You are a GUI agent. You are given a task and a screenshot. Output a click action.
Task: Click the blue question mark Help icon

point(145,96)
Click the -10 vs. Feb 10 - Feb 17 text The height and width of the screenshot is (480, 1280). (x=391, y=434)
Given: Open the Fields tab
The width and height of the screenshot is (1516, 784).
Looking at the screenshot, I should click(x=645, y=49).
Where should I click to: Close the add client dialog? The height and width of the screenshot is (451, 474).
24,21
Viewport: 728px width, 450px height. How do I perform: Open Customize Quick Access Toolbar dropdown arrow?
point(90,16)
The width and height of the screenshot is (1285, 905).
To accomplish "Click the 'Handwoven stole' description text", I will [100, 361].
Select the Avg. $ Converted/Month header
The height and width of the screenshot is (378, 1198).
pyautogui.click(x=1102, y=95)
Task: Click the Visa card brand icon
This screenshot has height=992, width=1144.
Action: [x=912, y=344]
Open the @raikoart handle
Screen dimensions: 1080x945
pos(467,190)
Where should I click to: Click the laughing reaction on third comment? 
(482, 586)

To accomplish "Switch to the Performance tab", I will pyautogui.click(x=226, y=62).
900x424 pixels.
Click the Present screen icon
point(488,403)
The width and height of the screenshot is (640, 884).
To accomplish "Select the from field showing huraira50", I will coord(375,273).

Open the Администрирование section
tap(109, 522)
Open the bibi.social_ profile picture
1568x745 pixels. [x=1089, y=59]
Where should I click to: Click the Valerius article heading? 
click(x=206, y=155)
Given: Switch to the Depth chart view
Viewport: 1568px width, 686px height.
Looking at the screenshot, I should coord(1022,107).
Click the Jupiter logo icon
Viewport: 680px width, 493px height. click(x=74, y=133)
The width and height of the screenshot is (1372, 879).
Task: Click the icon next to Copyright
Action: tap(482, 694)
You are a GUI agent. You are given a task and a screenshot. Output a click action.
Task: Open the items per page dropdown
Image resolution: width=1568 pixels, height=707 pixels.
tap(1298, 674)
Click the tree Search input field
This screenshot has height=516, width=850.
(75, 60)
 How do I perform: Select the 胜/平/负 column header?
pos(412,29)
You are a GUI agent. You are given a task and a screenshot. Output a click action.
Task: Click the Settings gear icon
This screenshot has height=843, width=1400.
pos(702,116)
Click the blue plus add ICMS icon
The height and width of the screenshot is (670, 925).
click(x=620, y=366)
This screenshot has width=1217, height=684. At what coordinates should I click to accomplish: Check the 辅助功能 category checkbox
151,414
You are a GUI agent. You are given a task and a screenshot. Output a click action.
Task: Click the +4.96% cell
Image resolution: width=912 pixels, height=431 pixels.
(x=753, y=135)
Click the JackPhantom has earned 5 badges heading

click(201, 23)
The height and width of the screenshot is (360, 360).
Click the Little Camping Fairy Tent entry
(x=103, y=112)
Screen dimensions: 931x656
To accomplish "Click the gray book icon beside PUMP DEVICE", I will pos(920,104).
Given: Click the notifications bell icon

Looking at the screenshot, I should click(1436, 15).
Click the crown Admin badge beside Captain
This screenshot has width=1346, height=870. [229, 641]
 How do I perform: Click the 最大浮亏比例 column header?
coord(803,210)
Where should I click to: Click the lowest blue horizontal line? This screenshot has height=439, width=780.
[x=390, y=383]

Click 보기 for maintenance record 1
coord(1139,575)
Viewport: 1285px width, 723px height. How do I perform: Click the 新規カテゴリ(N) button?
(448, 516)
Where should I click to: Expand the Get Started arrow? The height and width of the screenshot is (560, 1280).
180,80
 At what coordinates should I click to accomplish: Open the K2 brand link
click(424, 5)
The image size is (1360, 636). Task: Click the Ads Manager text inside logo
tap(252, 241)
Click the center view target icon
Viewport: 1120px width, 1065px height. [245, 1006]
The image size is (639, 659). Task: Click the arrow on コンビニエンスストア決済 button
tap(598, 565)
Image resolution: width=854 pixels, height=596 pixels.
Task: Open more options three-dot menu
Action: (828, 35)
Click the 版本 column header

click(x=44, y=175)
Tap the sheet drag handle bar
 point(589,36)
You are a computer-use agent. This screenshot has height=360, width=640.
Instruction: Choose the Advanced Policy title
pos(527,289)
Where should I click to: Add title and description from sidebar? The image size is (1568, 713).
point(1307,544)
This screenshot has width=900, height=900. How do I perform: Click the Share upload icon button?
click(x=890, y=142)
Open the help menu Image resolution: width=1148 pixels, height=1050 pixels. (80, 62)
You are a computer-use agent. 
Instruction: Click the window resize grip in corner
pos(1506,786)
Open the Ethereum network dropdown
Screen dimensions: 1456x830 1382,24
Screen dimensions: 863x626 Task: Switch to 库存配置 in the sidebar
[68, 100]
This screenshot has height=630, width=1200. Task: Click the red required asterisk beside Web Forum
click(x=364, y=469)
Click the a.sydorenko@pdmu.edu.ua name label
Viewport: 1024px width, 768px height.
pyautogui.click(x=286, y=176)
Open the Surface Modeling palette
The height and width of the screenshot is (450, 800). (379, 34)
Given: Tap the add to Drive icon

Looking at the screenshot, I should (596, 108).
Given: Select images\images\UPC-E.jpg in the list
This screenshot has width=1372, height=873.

==*==

• **やること**
リストのうち、「Viewport: 728px width, 450px」がある行から「1568x745 pixels. [x=1089, y=59]」がある行までを、両端の行も入れて、一字も変えずに書き写してください。

• **正しい答え**
Viewport: 728px width, 450px height. How do I perform: Open Customize Quick Access Toolbar dropdown arrow?
point(90,16)
The width and height of the screenshot is (1285, 905).
To accomplish "Click the 'Handwoven stole' description text", I will [100, 361].
Select the Avg. $ Converted/Month header
The height and width of the screenshot is (378, 1198).
pyautogui.click(x=1102, y=95)
Task: Click the Visa card brand icon
This screenshot has height=992, width=1144.
Action: [x=912, y=344]
Open the @raikoart handle
Screen dimensions: 1080x945
pos(467,190)
Where should I click to: Click the laughing reaction on third comment? 
(482, 586)

To accomplish "Switch to the Performance tab", I will pyautogui.click(x=226, y=62).
900x424 pixels.
Click the Present screen icon
point(488,403)
The width and height of the screenshot is (640, 884).
To accomplish "Select the from field showing huraira50", I will coord(375,273).

Open the Администрирование section
tap(109, 522)
Open the bibi.social_ profile picture
1568x745 pixels. [x=1089, y=59]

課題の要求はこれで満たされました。